Introduction:
The Delhi High Court, in the case of Cholamandalam Ms General Insurance Co. Ltd v. Usha Gupta & Ors., reaffirmed that family pension received by legal heirs of a deceased cannot be considered while calculating compensation for “Loss of Dependency” under the Motor Vehicles Act, 1988. The matter involved a challenge to the Motor Accidents Claims Tribunal (MACT) award, which granted Rs. 13.36 lakh as compensation to the legal heirs of an 80-year-old deceased, comprising his wife and son. Justice Neena Bansal Krishna, delivering the judgment, relied on precedents from the Supreme Court and emphasized the principle of granting just and fair compensation to ensure financial security for the deceased’s family.
Arguments of Both Sides:
The appellant, Cholamandalam MS General Insurance Co. Ltd., argued that the MACT had erred in awarding compensation under the head “Loss of Dependency” since the deceased was 80 years old and not gainfully employed at the time of his death. It was further contended that only non-pecuniary damages, such as for loss of consortium and funeral expenses, were justified, as the family of the deceased continued to receive a family pension of Rs. 20,000 per month. The appellant relied on the argument that family pensions are financial support for the dependents, mitigating the financial loss caused by the death, and thus should be deducted when calculating compensation.

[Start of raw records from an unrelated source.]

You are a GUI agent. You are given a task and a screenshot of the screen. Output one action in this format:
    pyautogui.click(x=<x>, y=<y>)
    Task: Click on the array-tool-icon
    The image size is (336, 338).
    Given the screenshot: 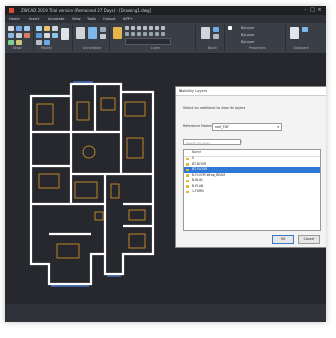 What is the action you would take?
    pyautogui.click(x=47, y=42)
    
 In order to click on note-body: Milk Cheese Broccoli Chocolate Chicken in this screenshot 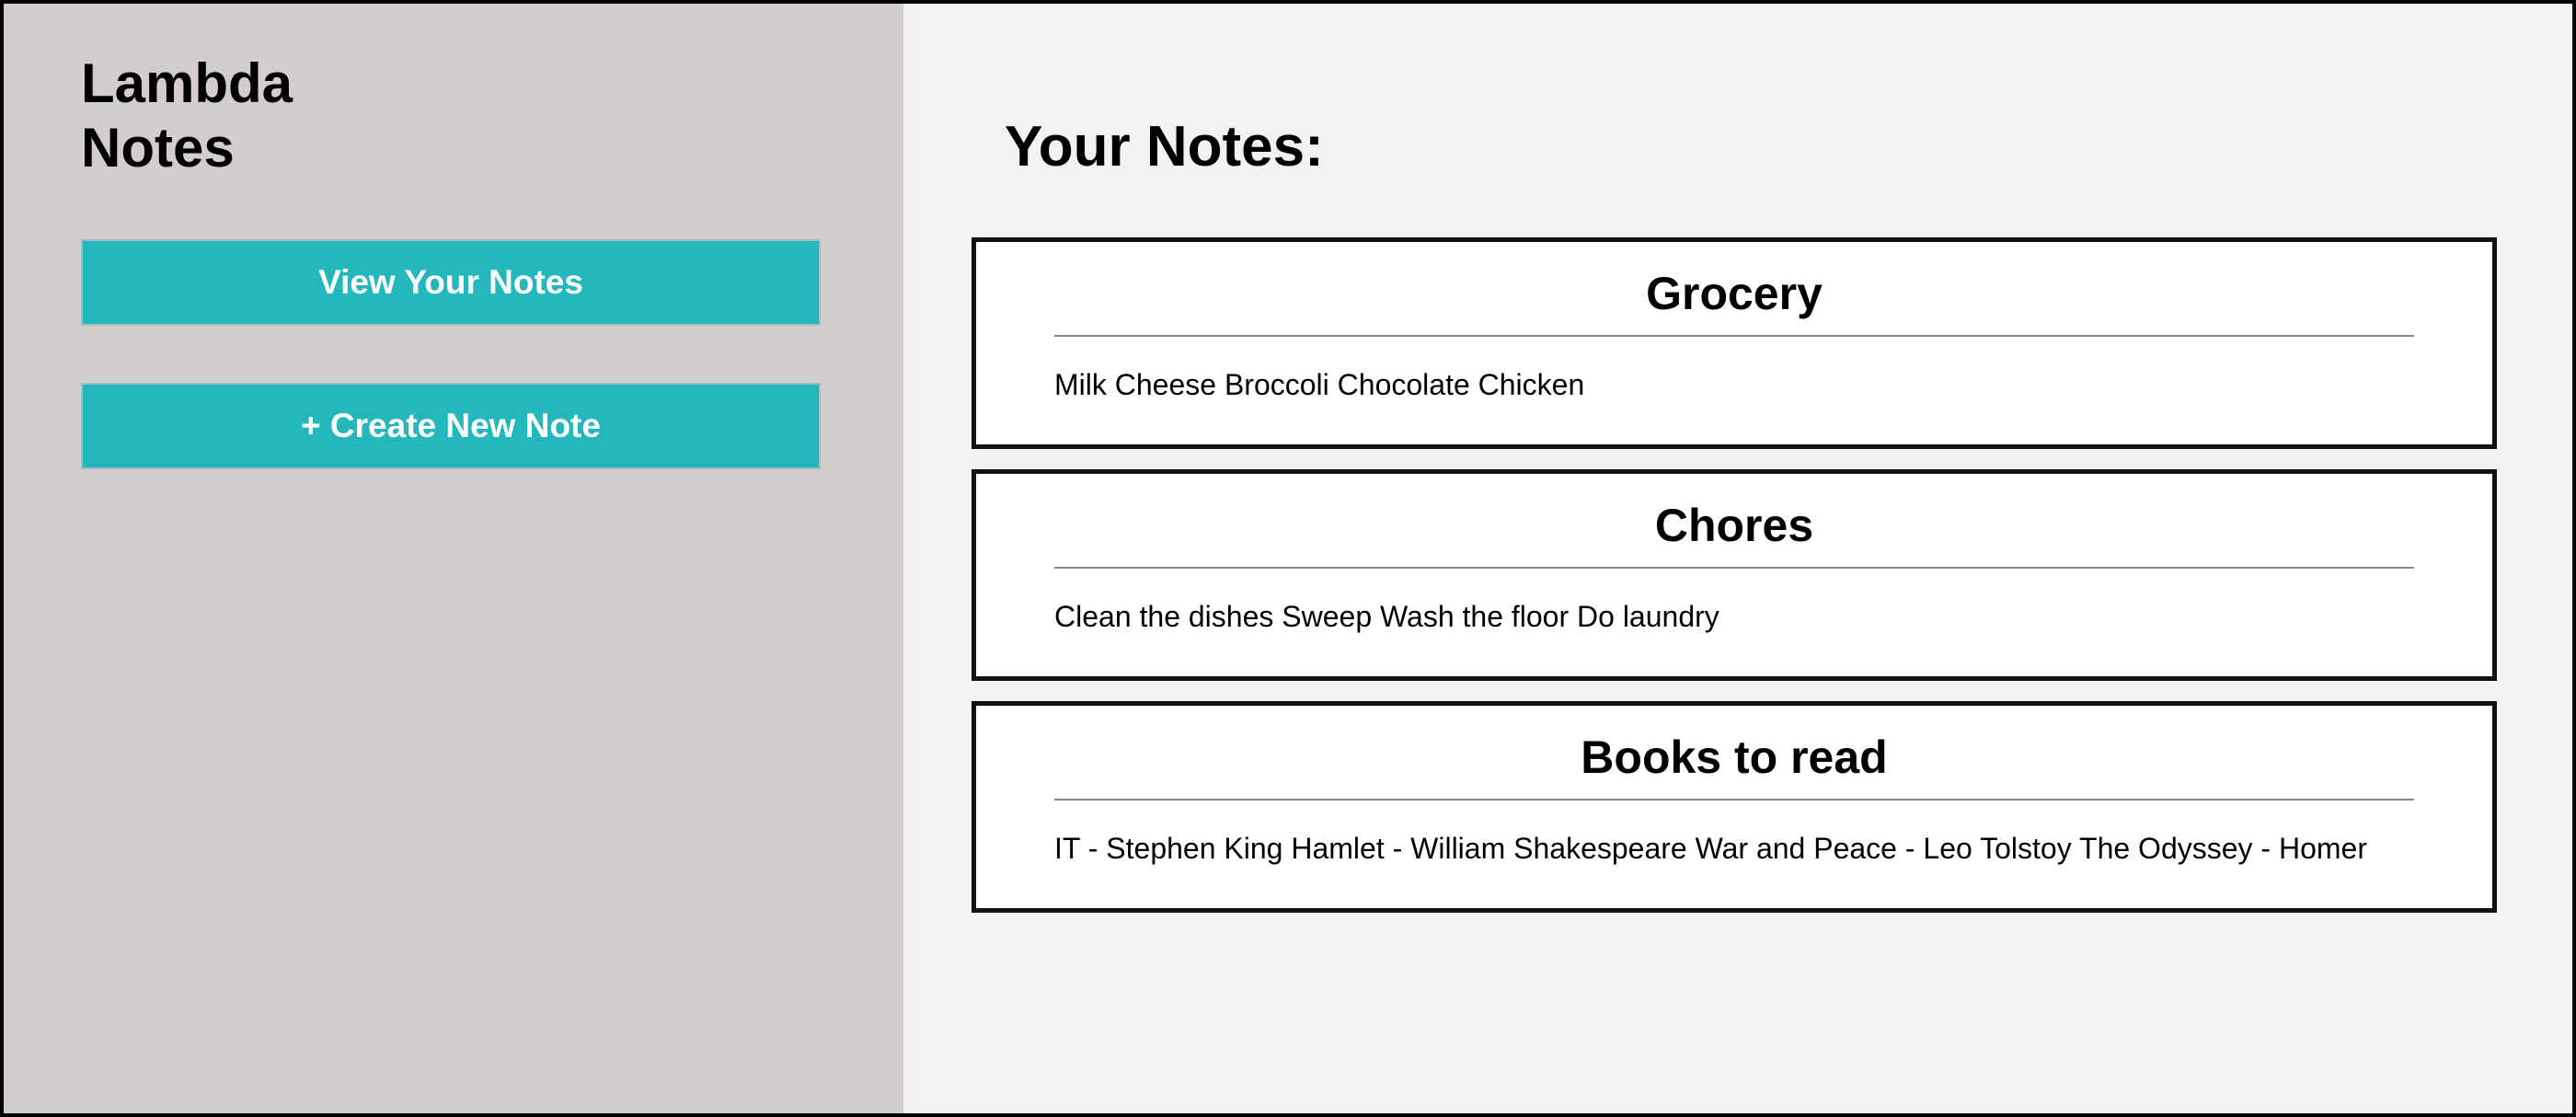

The claimants, represented by respondent no. 1 (Usha Gupta, the deceased’s wife), countered that family pension is a benefit accrued from the deceased’s contractual obligations during his employment and not a pecuniary advantage arising from his death. They argued that family pensions could not offset the compensation for “Loss of Dependency” as they were not directly tied to the road accident. Relying on established jurisprudence, the respondents emphasized that the purpose of compensation is to alleviate financial difficulties caused by the loss of a loved one and to provide financial security, irrespective of other sources of income like pensions.
Court’s Judgment:
The Delhi High Court dismissed the appeal by the insurance company and upheld the award passed by the Motor Accidents Claims Tribunal. Justice Neena Bansal Krishna referred to the Supreme Court’s rulings in Mrs. Helen C. Rebello & Ors. v. Maharashtra State Road Transport Corpn. & Anr. (1998) and Sebastiani Lakra v. National Insurance Co. Ltd. (2018), which categorically held that family pensions are not pecuniary advantages and cannot be deducted while computing compensation for “Loss of Dependency.” The court noted that family pensions are a result of the deceased’s service and contractual relationship with his employer and accrue independently of the accidental death.
The court observed that the purpose of compensation under the Motor Vehicles Act is to provide just and fair recompense to the legal heirs of the deceased to alleviate financial hardships and ensure financial security. It reiterated that the loss suffered by the family due to the untimely death of their loved one must be addressed fairly without reducing the compensation based on unrelated financial benefits. The High Court emphasized that there is no direct correlation between family pension and accidental death benefits.
Referring to the tribunal’s reasoning, the High Court highlighted that monetary compensation is not a replacement for the deceased but a means to alleviate the financial crisis faced by their legal heirs. The court thus ruled that the family pension received by the deceased’s wife could not be deducted in calculating compensation for “Loss of Dependency.” Upholding the principle of providing just and fair compensation, the court dismissed the appeal by the insurance company and affirmed the tribunal’s award of Rs. 13.36 lakh.